> [Text excerpt]

Moreover, if you managed to get Oracle doing a hash join between these two data sets the only join predicate – remember you can only use an equality in a  hash join – is on the file number; which probably means not many distinct join values and lots of hash collisions in the hash table. That’s not good for CPU.

If you were to worry only about efficiency you might want to remember that eliminating data early (e.g. all those buffer headers where the touch count is not greater than 10) is usually a desirable strategy – surely the join should drive from the hot blocks! But if you really wanted to write something that gave you the sort of information you get from this query you might first look carefully at x$bh. Even in 8i it had a column called obj – which was the data_object_id of the object – so if you want to minimise the damage when thrashing through x$bh you might consider joining x$bh to obj$ on the dataobj# column.

Going for an efficient selection and join does have its drawbacks, of course. First, if you look at obj$ you won’t get the undo segments reported because x$bh shows their object id as power(2,32) -1.  But that’s not really a big issue as x$bh also has a class column, which manages to identify the undo segment number very easily – and even separates the undo segment headers from the rest of the undo blocks.

Secondly, though, the supplied script reports the extent id and block number within extent – which you can’t get by looking at obj$. However, I don’t think I’m too bothered by that. The output may look cute, but doesn’t add value – you can simply report the x$bh.class column to spot any special cases such as segment headers and bitmap blocks; and for all other cases your next trouble-shooting step would probably be to dump the block to see what’s in it that makes it hot – and you need the file and block number for that, not the extent id and block within extent.

My conclusion on this script:  it was probably based on an original from Oracle 6 – when databases were small and any script using an x$ object was considered a sign of real machismo – and hacked to included the touch count (tch) when 8i appeared – without due consideration of what might happen on a production sized database. If you’re trying to do trouble-shooting, kicking the database to death is not a good way to go about it.

> [Aim A] In the x$bh script review, why would a hash join between the two data sets be bad for CPU?

> [Dataset content]

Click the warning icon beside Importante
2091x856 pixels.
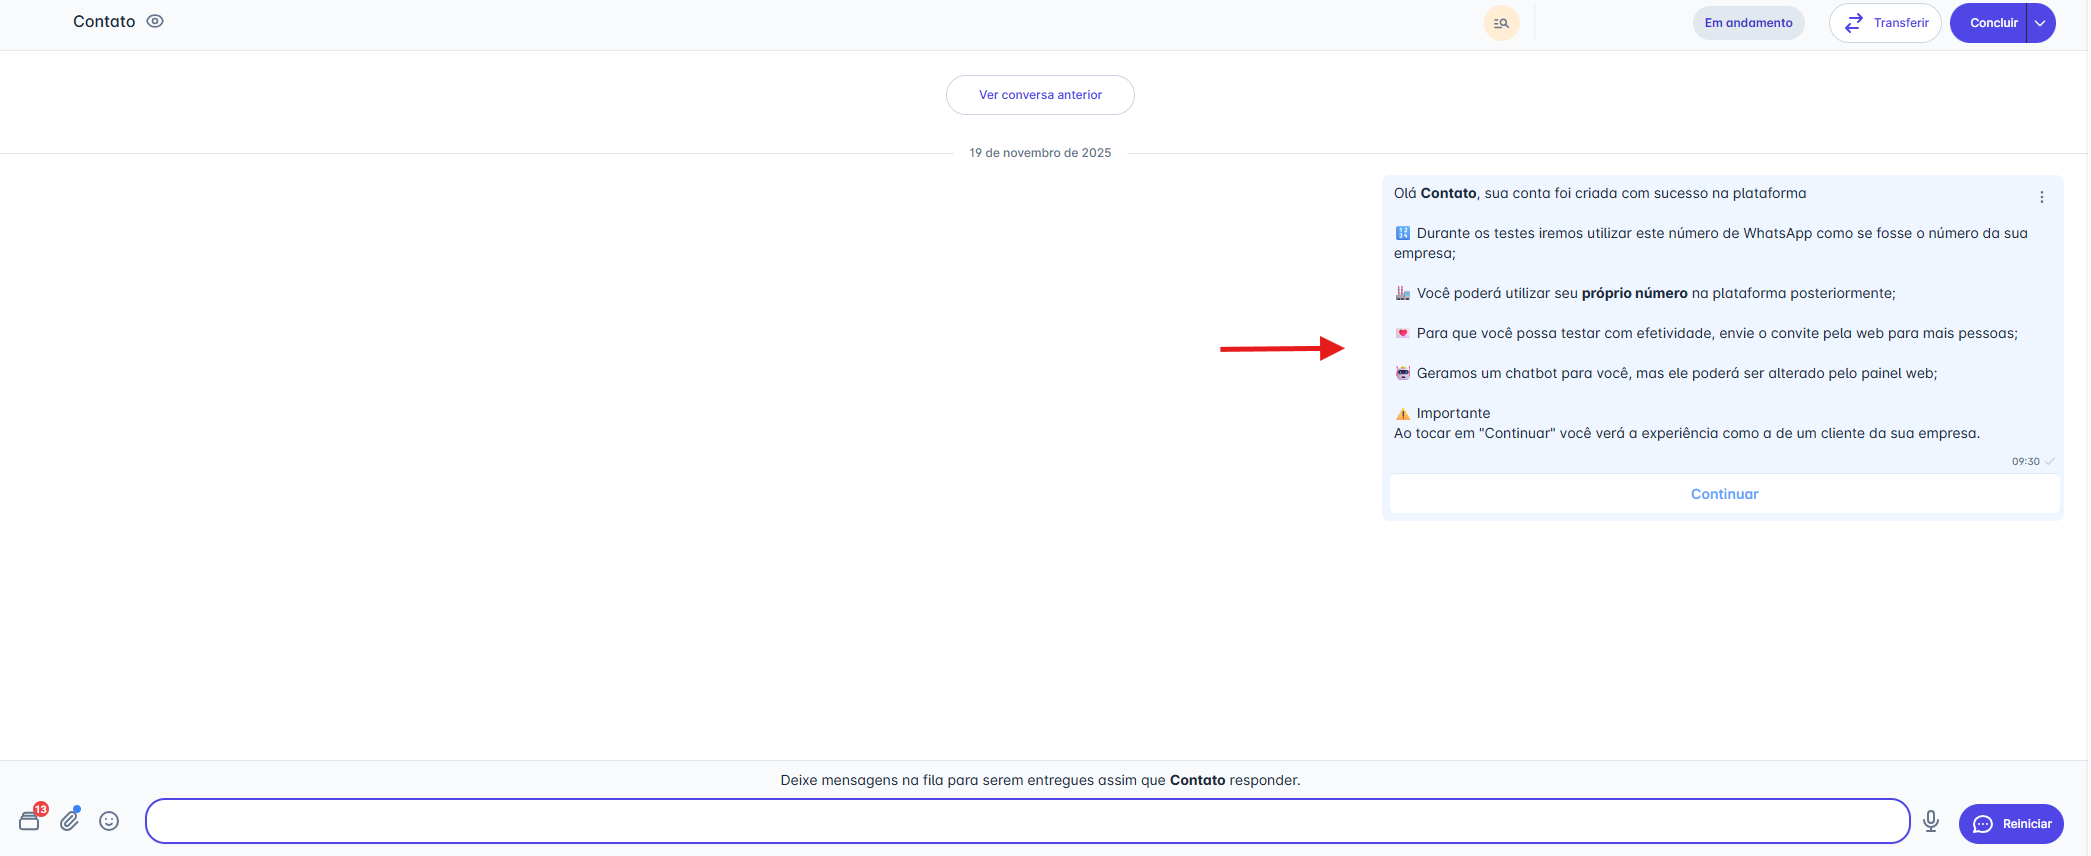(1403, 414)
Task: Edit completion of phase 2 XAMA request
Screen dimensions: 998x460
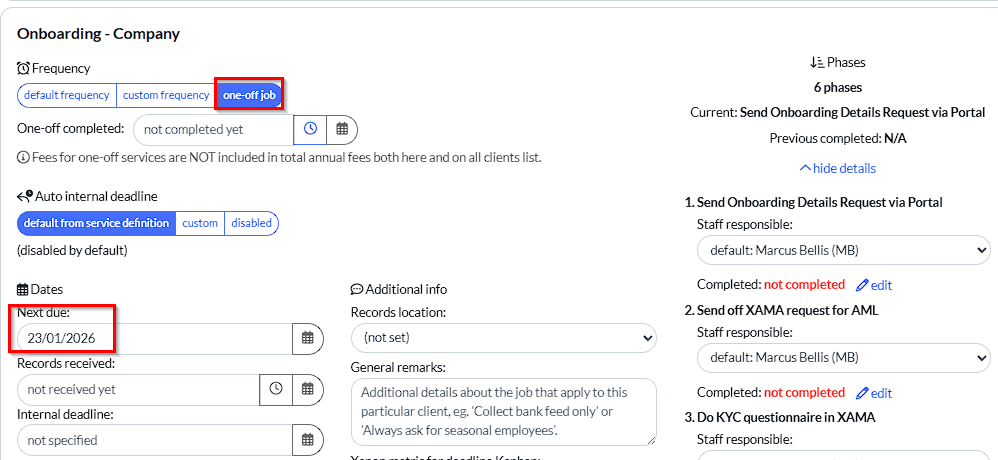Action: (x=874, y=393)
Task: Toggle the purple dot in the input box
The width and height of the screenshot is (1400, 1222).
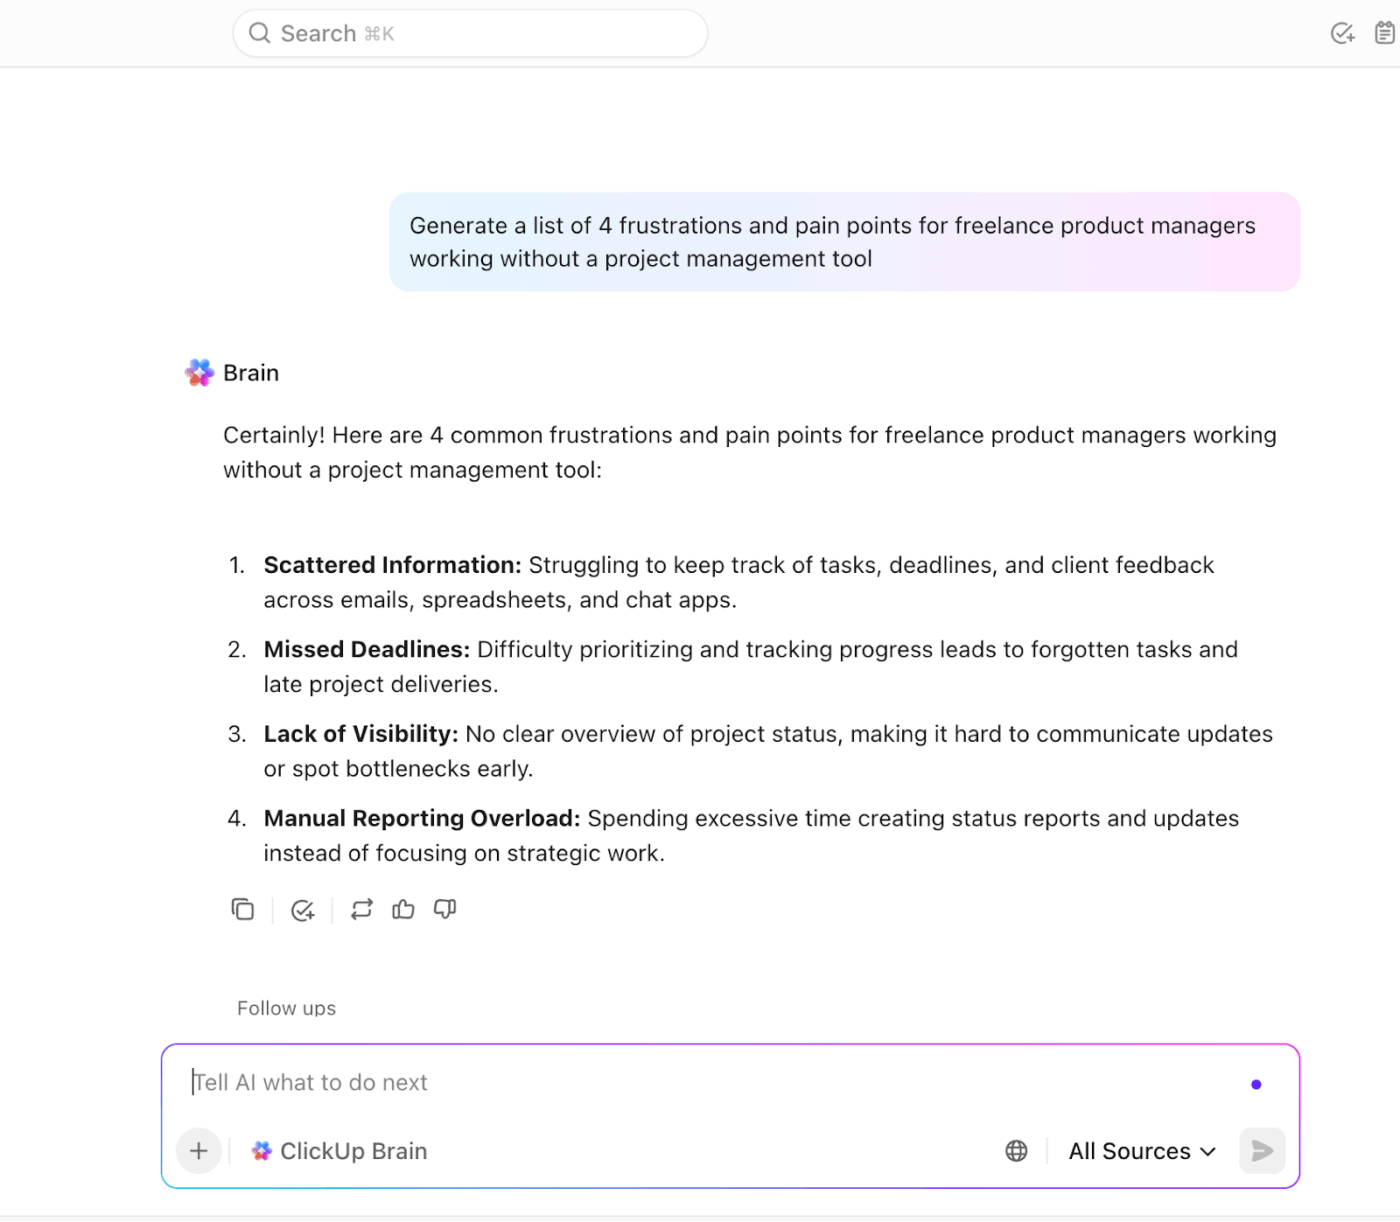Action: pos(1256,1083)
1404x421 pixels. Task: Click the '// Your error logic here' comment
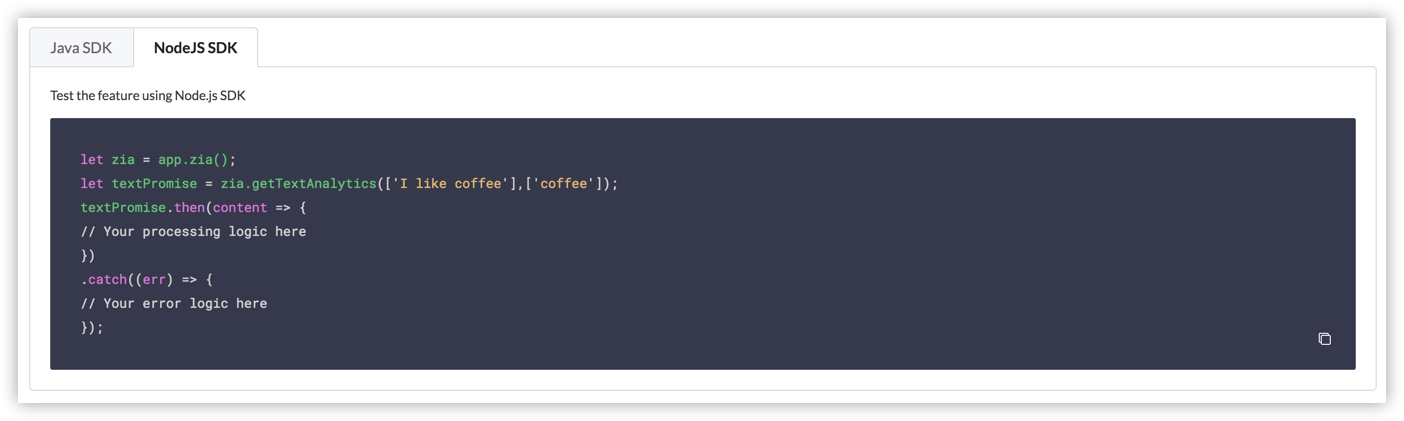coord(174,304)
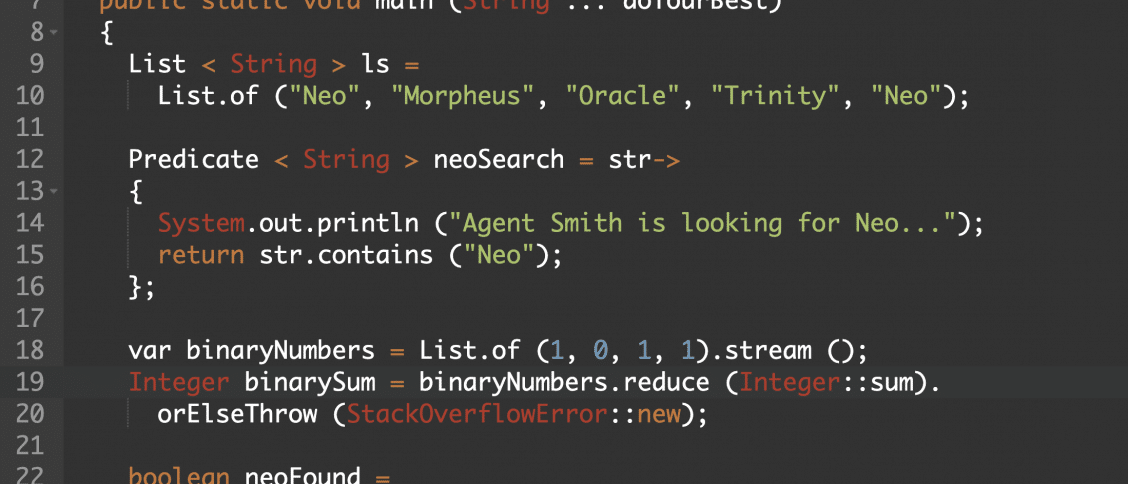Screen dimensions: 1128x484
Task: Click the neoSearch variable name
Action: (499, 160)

> [Aim B] Return the rows from the line containing "Task: Edit completion of phase 2 XAMA request" through the end of the rows, unchanged, leaving out the pictures.

> [Complete output A] A hash join can only use an equality, and the only such join predicate here is the file number. That likely means few distinct join values and many hash collisions in the hash table, which is bad for CPU.

> [Complete output B]
Task: Edit completion of phase 2 XAMA request
Screen dimensions: 998x460
Action: (x=874, y=393)
Task: Toggle the purple dot in the input box
The width and height of the screenshot is (1400, 1222).
Action: pos(1256,1083)
1404x421 pixels. Task: Click the '// Your error logic here' comment
coord(174,304)
Screen dimensions: 1128x484
Task: Click the neoSearch variable name
Action: (499, 160)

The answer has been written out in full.